* **Data to use**
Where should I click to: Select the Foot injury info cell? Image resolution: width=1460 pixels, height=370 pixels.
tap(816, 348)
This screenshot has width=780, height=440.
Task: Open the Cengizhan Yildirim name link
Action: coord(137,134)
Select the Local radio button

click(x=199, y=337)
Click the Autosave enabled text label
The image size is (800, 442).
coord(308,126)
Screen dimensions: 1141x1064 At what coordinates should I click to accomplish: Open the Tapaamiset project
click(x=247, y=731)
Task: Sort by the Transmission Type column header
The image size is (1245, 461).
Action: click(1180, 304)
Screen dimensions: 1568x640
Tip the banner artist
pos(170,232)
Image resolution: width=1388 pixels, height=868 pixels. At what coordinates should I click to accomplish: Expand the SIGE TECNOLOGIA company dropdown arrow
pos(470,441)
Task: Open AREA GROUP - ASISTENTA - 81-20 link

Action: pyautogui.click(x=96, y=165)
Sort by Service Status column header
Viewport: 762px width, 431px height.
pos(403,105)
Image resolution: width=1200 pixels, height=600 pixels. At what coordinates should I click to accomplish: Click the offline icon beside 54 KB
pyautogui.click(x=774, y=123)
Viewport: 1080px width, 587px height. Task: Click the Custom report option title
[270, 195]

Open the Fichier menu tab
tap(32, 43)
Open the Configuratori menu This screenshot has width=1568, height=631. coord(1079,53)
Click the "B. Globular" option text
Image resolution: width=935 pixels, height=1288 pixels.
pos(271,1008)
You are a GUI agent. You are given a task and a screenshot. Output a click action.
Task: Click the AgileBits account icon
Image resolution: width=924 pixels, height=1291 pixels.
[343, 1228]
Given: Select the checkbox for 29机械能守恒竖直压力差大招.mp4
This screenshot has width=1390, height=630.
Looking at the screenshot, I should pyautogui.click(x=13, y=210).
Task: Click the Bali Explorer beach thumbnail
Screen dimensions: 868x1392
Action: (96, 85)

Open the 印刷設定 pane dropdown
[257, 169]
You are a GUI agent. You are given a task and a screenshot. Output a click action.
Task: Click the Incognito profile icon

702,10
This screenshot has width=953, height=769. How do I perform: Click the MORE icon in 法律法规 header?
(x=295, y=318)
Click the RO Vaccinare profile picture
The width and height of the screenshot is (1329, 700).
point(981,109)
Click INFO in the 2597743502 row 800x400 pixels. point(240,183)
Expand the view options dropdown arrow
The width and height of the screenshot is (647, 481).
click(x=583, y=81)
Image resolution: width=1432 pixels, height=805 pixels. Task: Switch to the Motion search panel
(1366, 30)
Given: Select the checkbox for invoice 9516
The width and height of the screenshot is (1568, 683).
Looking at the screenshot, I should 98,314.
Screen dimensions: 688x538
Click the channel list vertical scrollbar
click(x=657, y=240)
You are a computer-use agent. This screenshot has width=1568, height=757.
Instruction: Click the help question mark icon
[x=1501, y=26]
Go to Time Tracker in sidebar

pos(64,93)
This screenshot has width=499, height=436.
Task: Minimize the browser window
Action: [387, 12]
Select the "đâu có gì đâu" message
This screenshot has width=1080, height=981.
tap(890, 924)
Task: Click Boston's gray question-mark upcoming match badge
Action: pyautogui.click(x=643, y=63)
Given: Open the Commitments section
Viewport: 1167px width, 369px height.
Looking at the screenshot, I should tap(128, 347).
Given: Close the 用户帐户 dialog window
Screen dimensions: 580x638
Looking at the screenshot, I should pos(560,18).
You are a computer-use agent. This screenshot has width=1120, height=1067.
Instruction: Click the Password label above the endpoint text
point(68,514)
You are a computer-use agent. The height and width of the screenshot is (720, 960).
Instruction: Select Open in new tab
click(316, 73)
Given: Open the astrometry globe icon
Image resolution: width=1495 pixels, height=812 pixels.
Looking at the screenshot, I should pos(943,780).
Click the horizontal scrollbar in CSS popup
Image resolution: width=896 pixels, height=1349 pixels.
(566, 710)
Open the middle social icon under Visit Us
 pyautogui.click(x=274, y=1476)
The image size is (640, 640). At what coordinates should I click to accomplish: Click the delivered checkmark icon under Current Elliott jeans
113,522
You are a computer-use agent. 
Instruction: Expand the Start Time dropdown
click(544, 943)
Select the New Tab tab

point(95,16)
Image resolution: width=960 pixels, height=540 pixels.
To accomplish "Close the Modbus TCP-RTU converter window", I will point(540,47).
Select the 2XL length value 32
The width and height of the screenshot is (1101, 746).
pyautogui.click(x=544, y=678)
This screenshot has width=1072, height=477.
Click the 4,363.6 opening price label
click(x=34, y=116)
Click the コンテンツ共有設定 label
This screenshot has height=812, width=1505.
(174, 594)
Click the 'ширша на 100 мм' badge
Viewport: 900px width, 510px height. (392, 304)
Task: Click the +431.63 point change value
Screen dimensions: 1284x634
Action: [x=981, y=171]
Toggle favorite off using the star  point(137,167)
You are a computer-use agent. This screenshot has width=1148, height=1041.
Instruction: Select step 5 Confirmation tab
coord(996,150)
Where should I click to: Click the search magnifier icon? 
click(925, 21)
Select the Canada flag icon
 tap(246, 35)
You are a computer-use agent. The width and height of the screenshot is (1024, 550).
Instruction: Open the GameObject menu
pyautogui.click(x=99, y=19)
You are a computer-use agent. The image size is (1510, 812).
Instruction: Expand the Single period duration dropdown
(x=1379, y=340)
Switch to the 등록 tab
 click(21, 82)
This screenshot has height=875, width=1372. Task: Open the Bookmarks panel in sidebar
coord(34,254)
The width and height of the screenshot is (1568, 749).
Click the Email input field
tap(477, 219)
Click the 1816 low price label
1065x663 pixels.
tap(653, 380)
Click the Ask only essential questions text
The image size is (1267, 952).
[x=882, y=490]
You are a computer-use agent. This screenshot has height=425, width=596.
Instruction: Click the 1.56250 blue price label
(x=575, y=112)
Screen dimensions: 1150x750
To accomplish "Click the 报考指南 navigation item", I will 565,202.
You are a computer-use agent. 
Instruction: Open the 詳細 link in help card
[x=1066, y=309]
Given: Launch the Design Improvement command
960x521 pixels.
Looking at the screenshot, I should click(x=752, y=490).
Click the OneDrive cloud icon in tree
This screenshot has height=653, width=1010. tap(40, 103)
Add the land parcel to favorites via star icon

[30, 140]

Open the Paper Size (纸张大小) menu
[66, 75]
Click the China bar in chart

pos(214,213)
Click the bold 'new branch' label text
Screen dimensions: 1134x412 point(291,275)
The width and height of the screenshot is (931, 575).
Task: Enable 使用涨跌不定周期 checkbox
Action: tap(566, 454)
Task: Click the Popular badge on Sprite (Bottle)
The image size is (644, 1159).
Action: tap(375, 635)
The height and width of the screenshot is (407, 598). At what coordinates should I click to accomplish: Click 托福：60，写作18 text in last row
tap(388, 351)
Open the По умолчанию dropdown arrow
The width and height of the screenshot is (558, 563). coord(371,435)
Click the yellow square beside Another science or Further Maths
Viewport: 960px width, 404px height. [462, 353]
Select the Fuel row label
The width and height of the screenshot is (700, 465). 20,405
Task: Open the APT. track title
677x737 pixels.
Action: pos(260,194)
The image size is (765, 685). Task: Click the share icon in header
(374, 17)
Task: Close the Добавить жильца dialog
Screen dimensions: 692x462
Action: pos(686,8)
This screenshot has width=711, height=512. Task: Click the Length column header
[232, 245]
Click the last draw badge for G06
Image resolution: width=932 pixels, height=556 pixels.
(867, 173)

* **Task requirements**
With every word kept as it is, set down the entries again.

* **Answer space**
Where should I click to: Select the Foot injury info cell? Image resolution: width=1460 pixels, height=370 pixels.
tap(816, 348)
This screenshot has width=780, height=440.
Task: Open the Cengizhan Yildirim name link
Action: coord(137,134)
Select the Local radio button

click(x=199, y=337)
Click the Autosave enabled text label
The image size is (800, 442).
coord(308,126)
Screen dimensions: 1141x1064 At what coordinates should I click to accomplish: Open the Tapaamiset project
click(x=247, y=731)
Task: Sort by the Transmission Type column header
The image size is (1245, 461).
Action: click(1180, 304)
Screen dimensions: 1568x640
Tip the banner artist
pos(170,232)
Image resolution: width=1388 pixels, height=868 pixels. At what coordinates should I click to accomplish: Expand the SIGE TECNOLOGIA company dropdown arrow
pos(470,441)
Task: Open AREA GROUP - ASISTENTA - 81-20 link

Action: pyautogui.click(x=96, y=165)
Sort by Service Status column header
Viewport: 762px width, 431px height.
pos(403,105)
Image resolution: width=1200 pixels, height=600 pixels. At what coordinates should I click to accomplish: Click the offline icon beside 54 KB
pyautogui.click(x=774, y=123)
Viewport: 1080px width, 587px height. Task: Click the Custom report option title
[270, 195]

Open the Fichier menu tab
tap(32, 43)
Open the Configuratori menu This screenshot has width=1568, height=631. coord(1079,53)
Click the "B. Globular" option text
Image resolution: width=935 pixels, height=1288 pixels.
pos(271,1008)
You are a GUI agent. You are given a task and a screenshot. Output a click action.
Task: Click the AgileBits account icon
Image resolution: width=924 pixels, height=1291 pixels.
[343, 1228]
Given: Select the checkbox for 29机械能守恒竖直压力差大招.mp4
This screenshot has width=1390, height=630.
Looking at the screenshot, I should pyautogui.click(x=13, y=210).
Task: Click the Bali Explorer beach thumbnail
Screen dimensions: 868x1392
Action: (96, 85)

Open the 印刷設定 pane dropdown
[257, 169]
You are a GUI agent. You are given a task and a screenshot. Output a click action.
Task: Click the Incognito profile icon

702,10
This screenshot has width=953, height=769. How do I perform: Click the MORE icon in 法律法规 header?
(x=295, y=318)
Click the RO Vaccinare profile picture
The width and height of the screenshot is (1329, 700).
point(981,109)
Click INFO in the 2597743502 row 800x400 pixels. point(240,183)
Expand the view options dropdown arrow
The width and height of the screenshot is (647, 481).
click(x=583, y=81)
Image resolution: width=1432 pixels, height=805 pixels. Task: Switch to the Motion search panel
(1366, 30)
Given: Select the checkbox for invoice 9516
The width and height of the screenshot is (1568, 683).
Looking at the screenshot, I should 98,314.
Screen dimensions: 688x538
Click the channel list vertical scrollbar
click(x=657, y=240)
You are a computer-use agent. This screenshot has width=1568, height=757.
Instruction: Click the help question mark icon
[x=1501, y=26]
Go to Time Tracker in sidebar

pos(64,93)
This screenshot has width=499, height=436.
Task: Minimize the browser window
Action: [387, 12]
Select the "đâu có gì đâu" message
This screenshot has width=1080, height=981.
tap(890, 924)
Task: Click Boston's gray question-mark upcoming match badge
Action: pyautogui.click(x=643, y=63)
Given: Open the Commitments section
Viewport: 1167px width, 369px height.
Looking at the screenshot, I should tap(128, 347).
Given: Close the 用户帐户 dialog window
Screen dimensions: 580x638
Looking at the screenshot, I should pos(560,18).
You are a computer-use agent. This screenshot has width=1120, height=1067.
Instruction: Click the Password label above the endpoint text
point(68,514)
You are a computer-use agent. The height and width of the screenshot is (720, 960).
Instruction: Select Open in new tab
click(316, 73)
Given: Open the astrometry globe icon
Image resolution: width=1495 pixels, height=812 pixels.
Looking at the screenshot, I should pos(943,780).
Click the horizontal scrollbar in CSS popup
Image resolution: width=896 pixels, height=1349 pixels.
(566, 710)
Open the middle social icon under Visit Us
 pyautogui.click(x=274, y=1476)
The image size is (640, 640). At what coordinates should I click to accomplish: Click the delivered checkmark icon under Current Elliott jeans
113,522
You are a computer-use agent. 
Instruction: Expand the Start Time dropdown
click(544, 943)
Select the New Tab tab

point(95,16)
Image resolution: width=960 pixels, height=540 pixels.
To accomplish "Close the Modbus TCP-RTU converter window", I will point(540,47).
Select the 2XL length value 32
The width and height of the screenshot is (1101, 746).
pyautogui.click(x=544, y=678)
This screenshot has width=1072, height=477.
Click the 4,363.6 opening price label
click(x=34, y=116)
Click the コンテンツ共有設定 label
This screenshot has height=812, width=1505.
(174, 594)
Click the 'ширша на 100 мм' badge
Viewport: 900px width, 510px height. (392, 304)
Task: Click the +431.63 point change value
Screen dimensions: 1284x634
Action: [x=981, y=171]
Toggle favorite off using the star  point(137,167)
You are a computer-use agent. This screenshot has width=1148, height=1041.
Instruction: Select step 5 Confirmation tab
coord(996,150)
Where should I click to: Click the search magnifier icon? 
click(925, 21)
Select the Canada flag icon
 tap(246, 35)
You are a computer-use agent. The width and height of the screenshot is (1024, 550).
Instruction: Open the GameObject menu
pyautogui.click(x=99, y=19)
You are a computer-use agent. The image size is (1510, 812).
Instruction: Expand the Single period duration dropdown
(x=1379, y=340)
Switch to the 등록 tab
 click(21, 82)
This screenshot has height=875, width=1372. Task: Open the Bookmarks panel in sidebar
coord(34,254)
The width and height of the screenshot is (1568, 749).
Click the Email input field
tap(477, 219)
Click the 1816 low price label
1065x663 pixels.
tap(653, 380)
Click the Ask only essential questions text
The image size is (1267, 952).
[x=882, y=490]
You are a computer-use agent. This screenshot has height=425, width=596.
Instruction: Click the 1.56250 blue price label
(x=575, y=112)
Screen dimensions: 1150x750
To accomplish "Click the 报考指南 navigation item", I will 565,202.
You are a computer-use agent. 
Instruction: Open the 詳細 link in help card
[x=1066, y=309]
Given: Launch the Design Improvement command
960x521 pixels.
Looking at the screenshot, I should click(x=752, y=490).
Click the OneDrive cloud icon in tree
This screenshot has height=653, width=1010. tap(40, 103)
Add the land parcel to favorites via star icon

[30, 140]

Open the Paper Size (纸张大小) menu
[66, 75]
Click the China bar in chart

pos(214,213)
Click the bold 'new branch' label text
Screen dimensions: 1134x412 point(291,275)
The width and height of the screenshot is (931, 575).
Task: Enable 使用涨跌不定周期 checkbox
Action: tap(566, 454)
Task: Click the Popular badge on Sprite (Bottle)
The image size is (644, 1159).
Action: tap(375, 635)
The height and width of the screenshot is (407, 598). At what coordinates should I click to accomplish: Click 托福：60，写作18 text in last row
tap(388, 351)
Open the По умолчанию dropdown arrow
The width and height of the screenshot is (558, 563). coord(371,435)
Click the yellow square beside Another science or Further Maths
Viewport: 960px width, 404px height. [462, 353]
Select the Fuel row label
The width and height of the screenshot is (700, 465). 20,405
Task: Open the APT. track title
677x737 pixels.
Action: pos(260,194)
The image size is (765, 685). Task: Click the share icon in header
(374, 17)
Task: Close the Добавить жильца dialog
Screen dimensions: 692x462
Action: pos(686,8)
This screenshot has width=711, height=512. Task: Click the Length column header
[232, 245]
Click the last draw badge for G06
Image resolution: width=932 pixels, height=556 pixels.
(867, 173)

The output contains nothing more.